===== Page excerpt =====
74. $f\left( x \right)={{x}^{3}}-2{{x}^{2}}-x+3,~x\in \left[ 0,~1 \right]$. 

Ans: Given $f\left( x \right)={{x}^{3}}-2{{x}^{2}}-x+3,~x\in \left[ 0,~1 \right]$ 

Since, $f\left( x \right)$ is polynomial and the polynomial function is continuous and differentiable for all real x. 

So there exists a real number $c\in \left( 0,~1 \right)$ such that

${f}'\left( c \right)=\dfrac{f\left( 1 \right)-f\left( 0 \right)}{1-0}$ 

$\Rightarrow {f}'\left( x \right)=3{{x}^{2}}-4x-1$ 

$\Rightarrow 3{{c}^{2}}-4c-1=\left( 1-2-1+3 \right)-\left( 3 \right)$ 

$\Rightarrow 3{{c}^{2}}-4c-1=-2$ 

$\Rightarrow 3{{c}^{2}}-3c-c+1=0$ 

$\Rightarrow 3c\left( c-1 \right)-\left( c-1 \right)=0$ 

$\Rightarrow \left( 3c-1 \right)\left( c-1 \right)=0$ 

$\Rightarrow c=1,\dfrac{1}{3}$ 

$\Rightarrow c = \dfrac{1}{3} \in \left( 0, 1 \right)$ 

 Hence the mean value theorem is verified. 

75. $f\left( x \right)=sin~x~-sin~2x~,~x\in \left[ 0,~\pi \right]$ 

Ans: Given that $f\left( x \right)=sin~x~-sin~2x~,~x\in \left[ 0,~\pi \right]$ 

Since sin function is continuous and differentiable for all real x, so there exists a real number $c\in \left( 0,~\pi \right)$ such that

${f}'\left( c \right)=\dfrac{f\left( \pi \right)-f\left( 0 \right)}{\pi -0}$ 

$\Rightarrow {f}'\left( x \right)=cos~x~-2cos~2x~$ 

$\Rightarrow cos~c~-2 cos~2c~=\dfrac{1}{\pi }\left( 0-0 \right)=0$ 

$\Rightarrow cos~c~-2\left( 2c~-1 \right)=0$ 

 $\Rightarrow 4c~-cos~c~-2=0$ 

 $\Rightarrow cos~c~=\dfrac{1\pm \sqrt{1+4\times 4\times 2}}{8}=\dfrac{1\pm \sqrt{33}}{8}$ 

 $\Rightarrow c=\left( \dfrac{1\pm \sqrt{33}}{8} \right)~\in \left( 0,~\pi \right)$ 

Hence the mean value theorem is verified.
===== Available data =====
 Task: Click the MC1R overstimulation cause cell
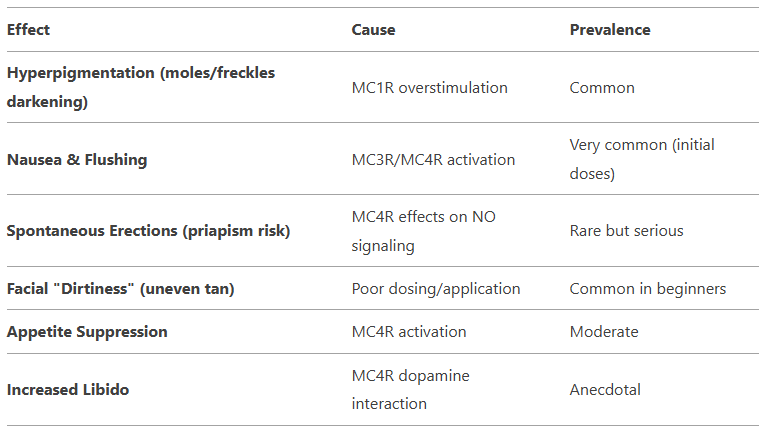[429, 88]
=====
◆ Task ◆
In the mean value theorem solutions, which value of c in the interval (0, 1) does the worked answer give for f(x) = x³ − 2x² − x + 3?

◆ Solution for this exercise ◆
c = 1/3